El Ministerio de Salud de Jujuy recuerda a la comunidad la importancia de extremar cuidados al calefaccionar la vivienda o el vehículo, manteniendo la correcta y permanente ventilación, ya que el mal uso y/o deficiente funcionamiento de los aparatos, así como utilizar carbón o leña de manera inadecuada pueden ocasionar complicaciones severas o incluso ser fatales para las personas.

Más notas de Salud en Jujuy 360.

Qué es el monóxido de carbono

El monóxido de carbono es un gas tóxico que no se detecta a través de los sentidos: no tiene olor, sabor, color y tampoco irrita los ojos o la nariz. Se genera cuando la cantidad de oxígeno es insuficiente para la combustión completa de gas natural, leña, carbón o nafta, por ejemplo, en espacios completamente cerrados, ya sea ambientes del hogar o interior de automotores.
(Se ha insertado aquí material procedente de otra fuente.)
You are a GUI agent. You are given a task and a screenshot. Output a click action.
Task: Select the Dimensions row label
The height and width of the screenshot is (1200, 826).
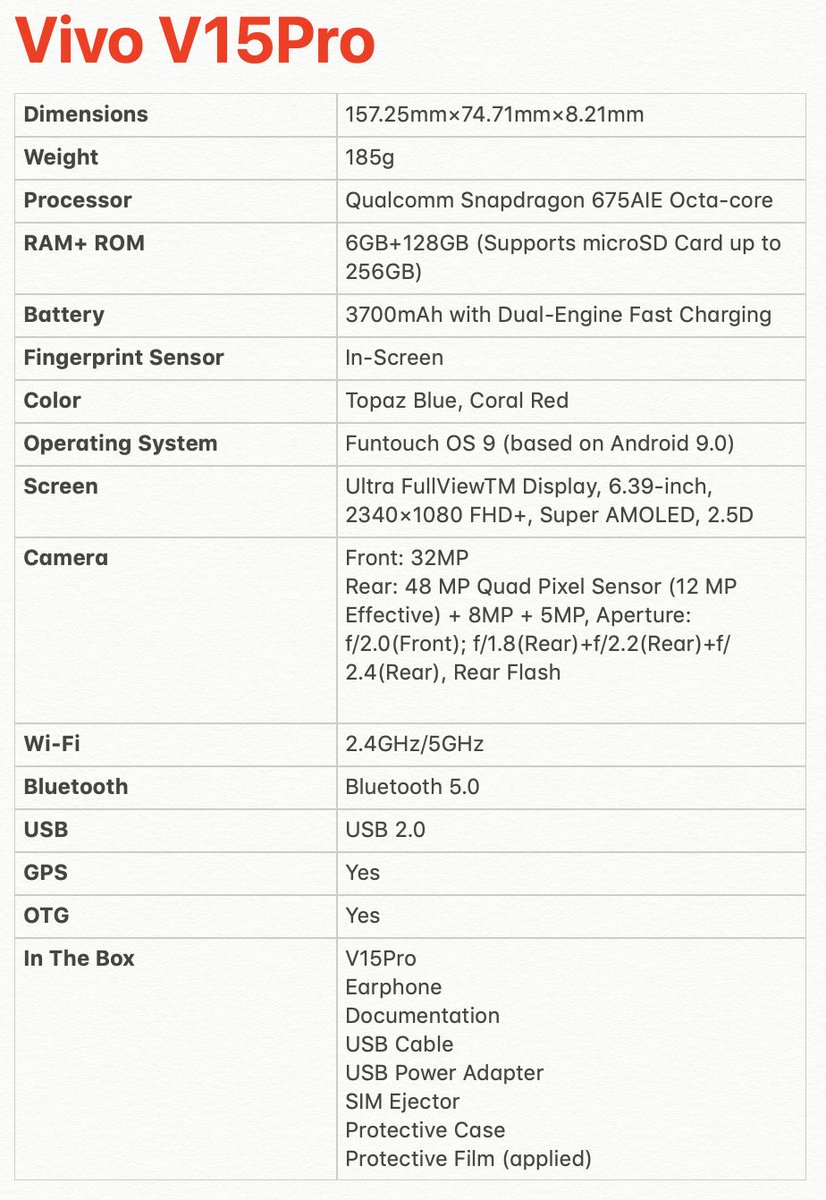point(86,114)
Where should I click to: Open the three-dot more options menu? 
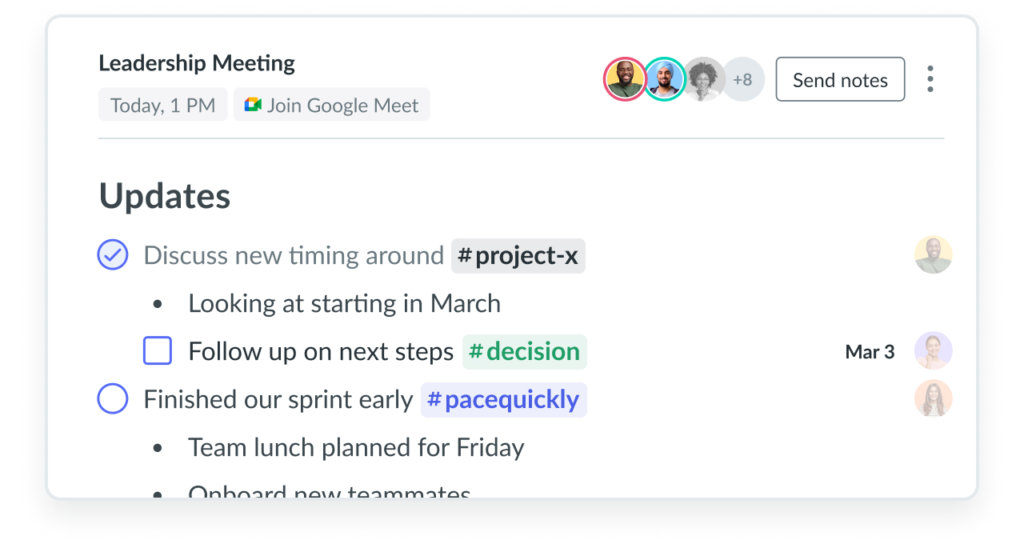point(930,79)
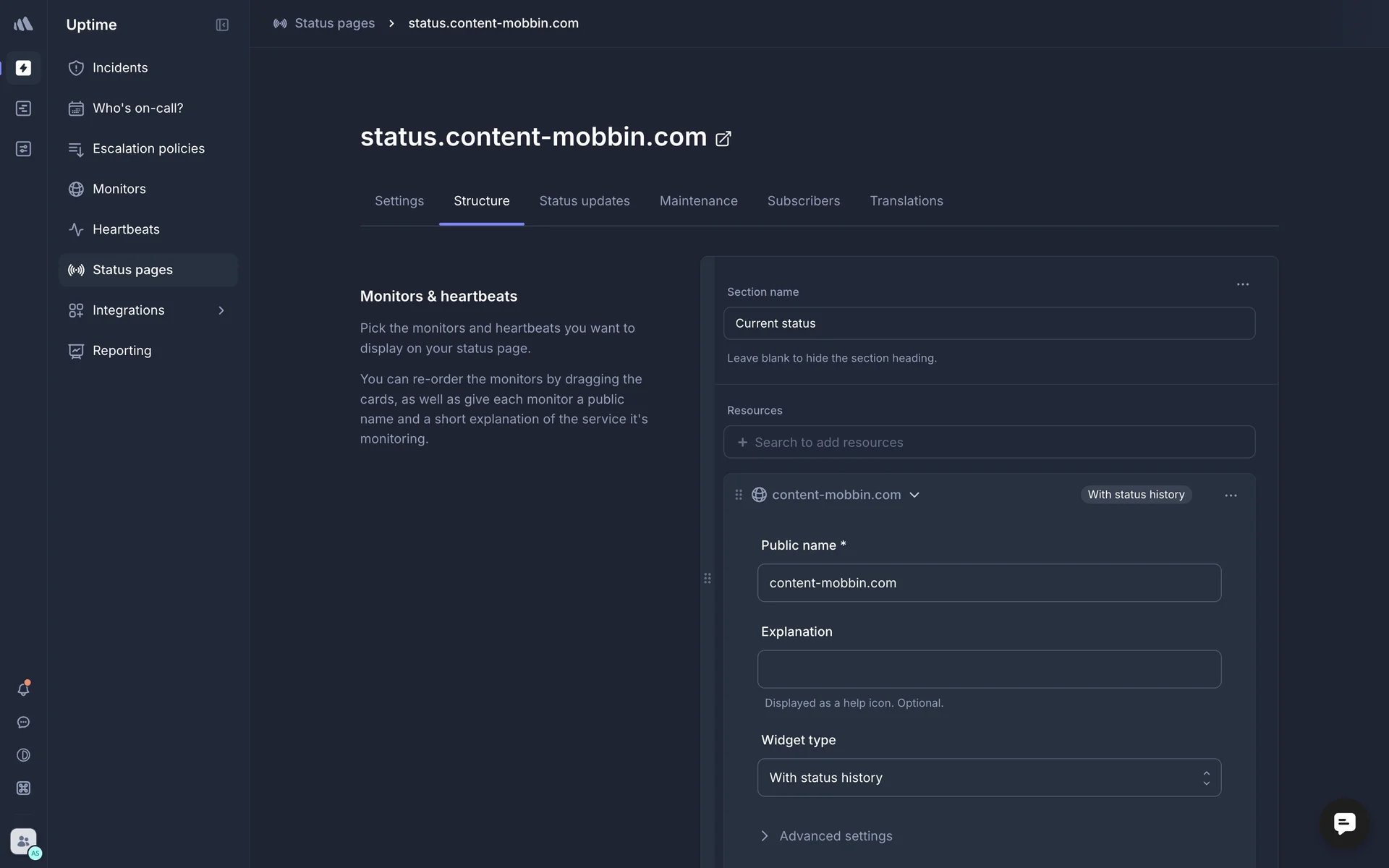Open Heartbeats in the sidebar
Viewport: 1389px width, 868px height.
pyautogui.click(x=126, y=229)
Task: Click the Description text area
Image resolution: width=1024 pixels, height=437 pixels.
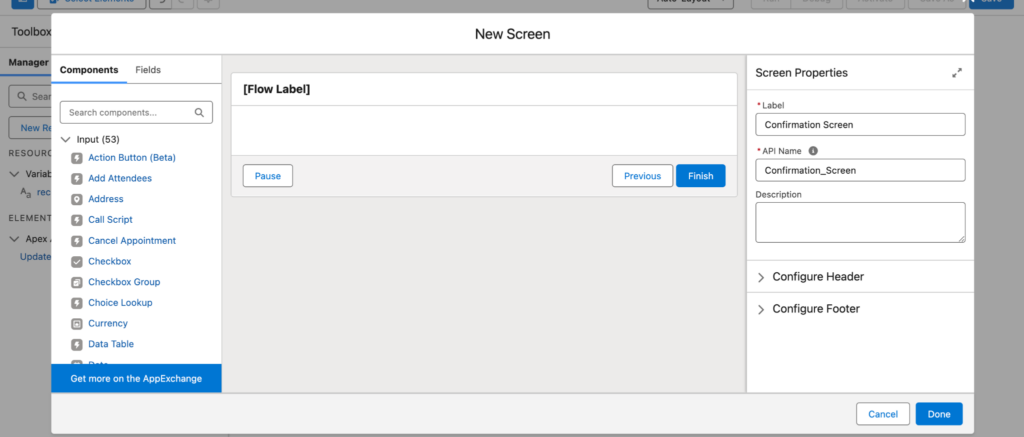Action: (860, 223)
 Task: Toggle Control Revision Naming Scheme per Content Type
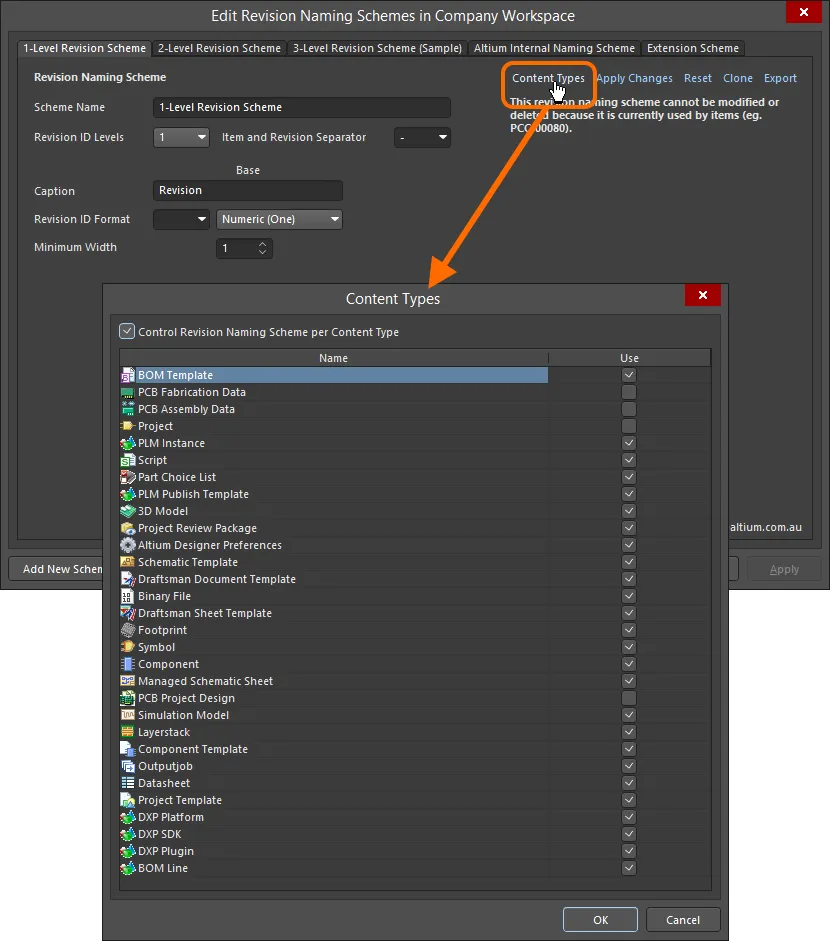pyautogui.click(x=126, y=331)
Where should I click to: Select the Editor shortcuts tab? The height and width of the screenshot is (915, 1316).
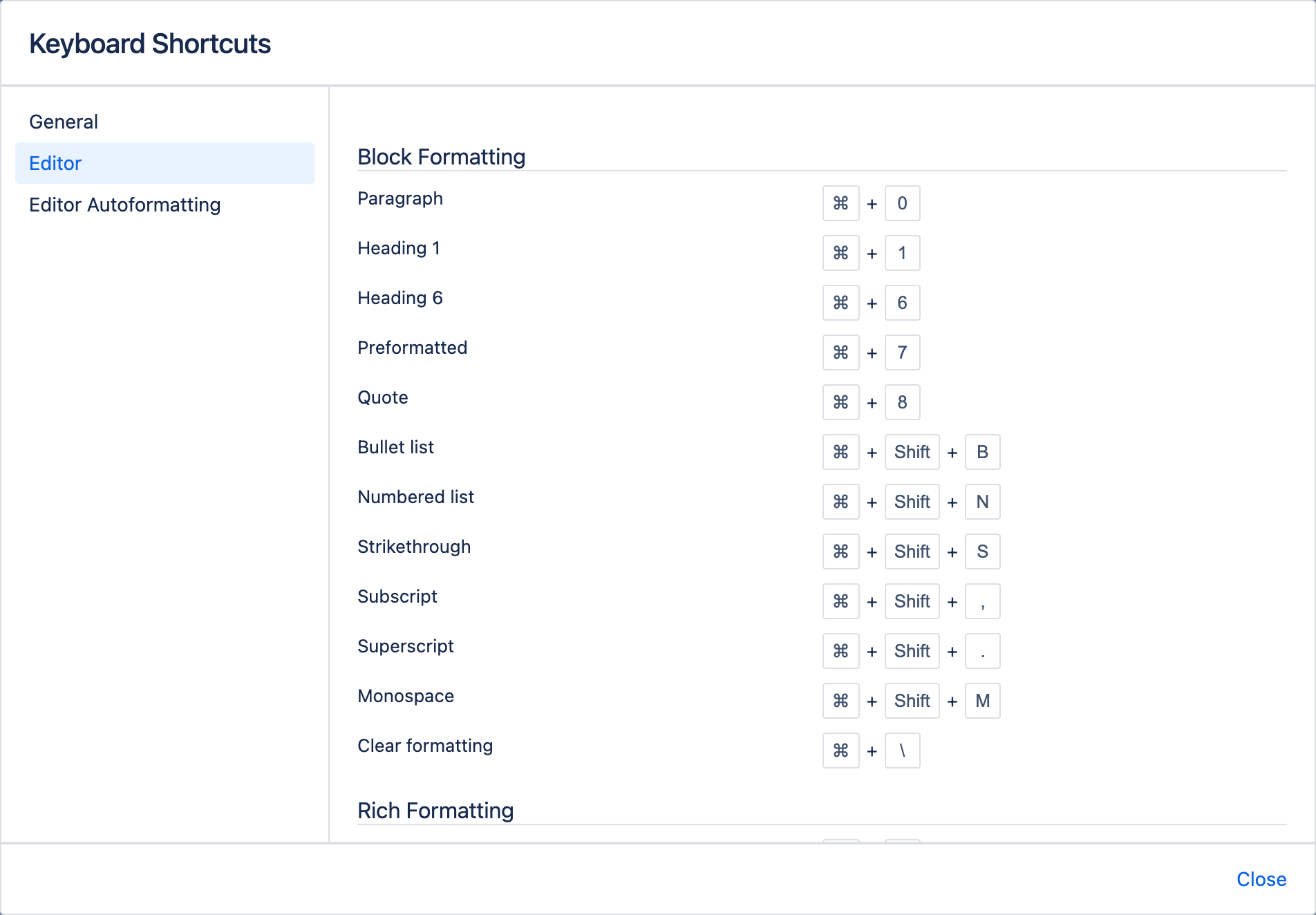55,163
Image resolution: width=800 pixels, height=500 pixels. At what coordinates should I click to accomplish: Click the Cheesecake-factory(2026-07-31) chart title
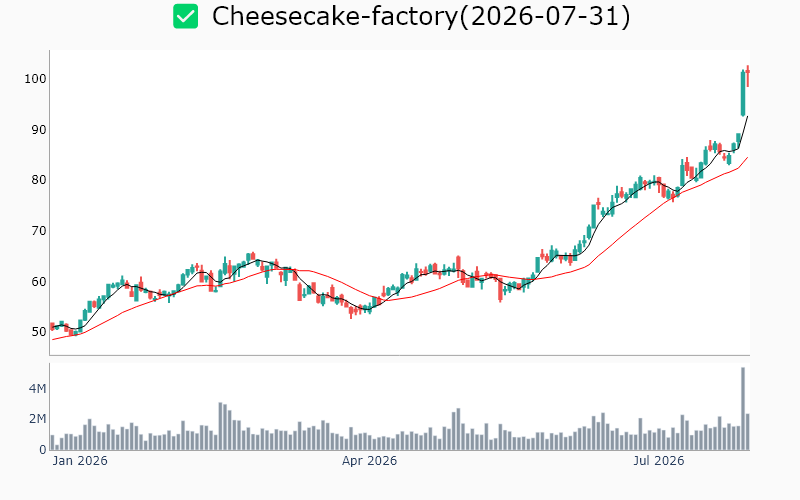421,16
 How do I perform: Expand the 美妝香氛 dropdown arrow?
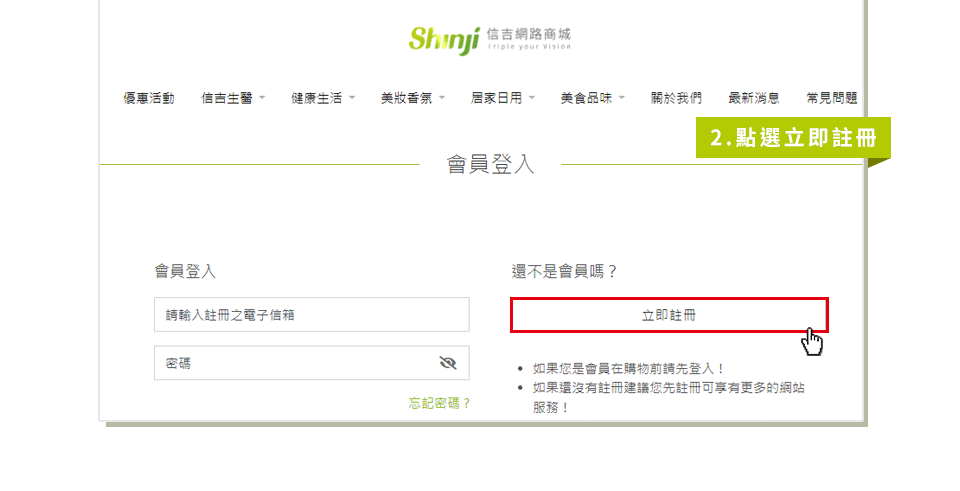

Este gas se produce en calefones, termotanques, calderas, estufas, braseros, salamandras, cocinas, anafes, calentadores, parrillas a leña o carbón, hornos a gas o leña y motores a combustión, entre otros.

Síntomas de intoxicación

En espacios que no están ventilados, el monóxido de carbono ingresa al organismo a través de los pulmones y desde ahí pasa a la sangre, ocupando el lugar del oxígeno. Provoca dolor de cabeza, náuseas, debilidad o torpeza, visión borrosa, vómitos, desorientación, confusión, convulsiones, palpitaciones, mareos y desmayos. El cuadro progresa hasta la pérdida de conciencia si la persona no sale del lugar e inclusive puede causar la muerte.

Acciones ante síntomas

Ante la presencia de cualquiera de estos síntomas se debe abrir puertas y ventanas y asegurar la ventilación de los ambientes. Además, se debe retirar a las personas que se encuentren en el lugar contaminado, y concurrir inmediatamente a la consulta informando la posible intoxicación. Para casos de emergencias, se puede contactar al SAME en la línea 107.

Cómo prevenir la intoxicación

La ventilación debe ser adecuada: lo ideal es abrir las ventanas al menos 10 centímetros en todos los ambientes con artefactos a gas o que generen combustión. Revisión periódica de artefactos a gas: al menos una vez al año, un gasista matriculado debe chequear el correcto funcionamiento de estufas, calefones, calderas y termotanques. La llama debe ser azul en artefactos a gas; si es amarilla o anaranjada, indica mala combustión.

Hornallas y horno de la cocina no se deben usar para calefaccionar ambientes. Evitar la instalación de calefones en baños o espacios cerrados y asegurarse de que tengan correcta ventilación. Motores a combustión deben encenderse en espacios abiertos o bien ventilados. Los automóviles deben contar con la correcta ventilación cuando se encienden en un garage. Braseros y estufas a kerosene no deben usarse en ambientes cerrados y siempre apagarse antes de dormir. No dormir con artefactos o llamas encendidas. Considerar la instalación de un detector de monóxido de carbono en el hogar.